Exercise description: Please return the records below exactly as they stand.

--- Extracted records ---

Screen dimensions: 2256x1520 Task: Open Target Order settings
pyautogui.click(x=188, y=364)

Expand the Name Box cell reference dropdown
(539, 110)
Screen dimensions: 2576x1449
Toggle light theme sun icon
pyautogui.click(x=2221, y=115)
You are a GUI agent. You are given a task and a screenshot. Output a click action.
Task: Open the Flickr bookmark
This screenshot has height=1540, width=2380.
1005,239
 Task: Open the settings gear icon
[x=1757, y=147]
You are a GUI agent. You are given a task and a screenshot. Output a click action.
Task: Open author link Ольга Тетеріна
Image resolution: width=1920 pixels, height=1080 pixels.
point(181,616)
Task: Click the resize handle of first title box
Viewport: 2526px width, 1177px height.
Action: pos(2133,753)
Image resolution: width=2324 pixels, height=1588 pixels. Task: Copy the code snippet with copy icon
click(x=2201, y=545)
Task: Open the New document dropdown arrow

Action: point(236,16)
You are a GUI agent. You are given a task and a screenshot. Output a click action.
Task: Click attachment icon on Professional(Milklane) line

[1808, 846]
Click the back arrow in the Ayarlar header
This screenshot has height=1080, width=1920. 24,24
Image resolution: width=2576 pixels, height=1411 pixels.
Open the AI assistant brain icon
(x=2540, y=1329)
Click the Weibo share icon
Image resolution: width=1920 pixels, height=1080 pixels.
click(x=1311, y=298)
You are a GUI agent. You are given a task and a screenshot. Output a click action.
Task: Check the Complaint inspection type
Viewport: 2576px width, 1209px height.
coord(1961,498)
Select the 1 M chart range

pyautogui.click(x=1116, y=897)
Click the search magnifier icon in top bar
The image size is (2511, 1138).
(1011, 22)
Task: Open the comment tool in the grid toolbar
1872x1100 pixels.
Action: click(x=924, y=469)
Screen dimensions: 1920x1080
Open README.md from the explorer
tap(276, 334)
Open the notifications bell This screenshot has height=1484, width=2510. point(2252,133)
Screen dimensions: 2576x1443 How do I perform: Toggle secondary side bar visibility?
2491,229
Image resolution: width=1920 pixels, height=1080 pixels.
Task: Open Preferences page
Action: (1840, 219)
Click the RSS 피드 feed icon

---

Response:
Screen dimensions: 2256x1520 Task: Open Target Order settings
pyautogui.click(x=188, y=364)

Expand the Name Box cell reference dropdown
(539, 110)
Screen dimensions: 2576x1449
Toggle light theme sun icon
pyautogui.click(x=2221, y=115)
You are a GUI agent. You are given a task and a screenshot. Output a click action.
Task: Open the Flickr bookmark
This screenshot has height=1540, width=2380.
1005,239
 Task: Open the settings gear icon
[x=1757, y=147]
You are a GUI agent. You are given a task and a screenshot. Output a click action.
Task: Open author link Ольга Тетеріна
Image resolution: width=1920 pixels, height=1080 pixels.
point(181,616)
Task: Click the resize handle of first title box
Viewport: 2526px width, 1177px height.
Action: pos(2133,753)
Image resolution: width=2324 pixels, height=1588 pixels. Task: Copy the code snippet with copy icon
click(x=2201, y=545)
Task: Open the New document dropdown arrow

Action: point(236,16)
You are a GUI agent. You are given a task and a screenshot. Output a click action.
Task: Click attachment icon on Professional(Milklane) line

[1808, 846]
Click the back arrow in the Ayarlar header
This screenshot has height=1080, width=1920. 24,24
Image resolution: width=2576 pixels, height=1411 pixels.
Open the AI assistant brain icon
(x=2540, y=1329)
Click the Weibo share icon
Image resolution: width=1920 pixels, height=1080 pixels.
click(x=1311, y=298)
You are a GUI agent. You are given a task and a screenshot. Output a click action.
Task: Check the Complaint inspection type
Viewport: 2576px width, 1209px height.
coord(1961,498)
Select the 1 M chart range

pyautogui.click(x=1116, y=897)
Click the search magnifier icon in top bar
The image size is (2511, 1138).
(1011, 22)
Task: Open the comment tool in the grid toolbar
1872x1100 pixels.
Action: click(x=924, y=469)
Screen dimensions: 1920x1080
Open README.md from the explorer
tap(276, 334)
Open the notifications bell This screenshot has height=1484, width=2510. point(2252,133)
Screen dimensions: 2576x1443 How do I perform: Toggle secondary side bar visibility?
2491,229
Image resolution: width=1920 pixels, height=1080 pixels.
Task: Open Preferences page
Action: (1840, 219)
Click the RSS 피드 feed icon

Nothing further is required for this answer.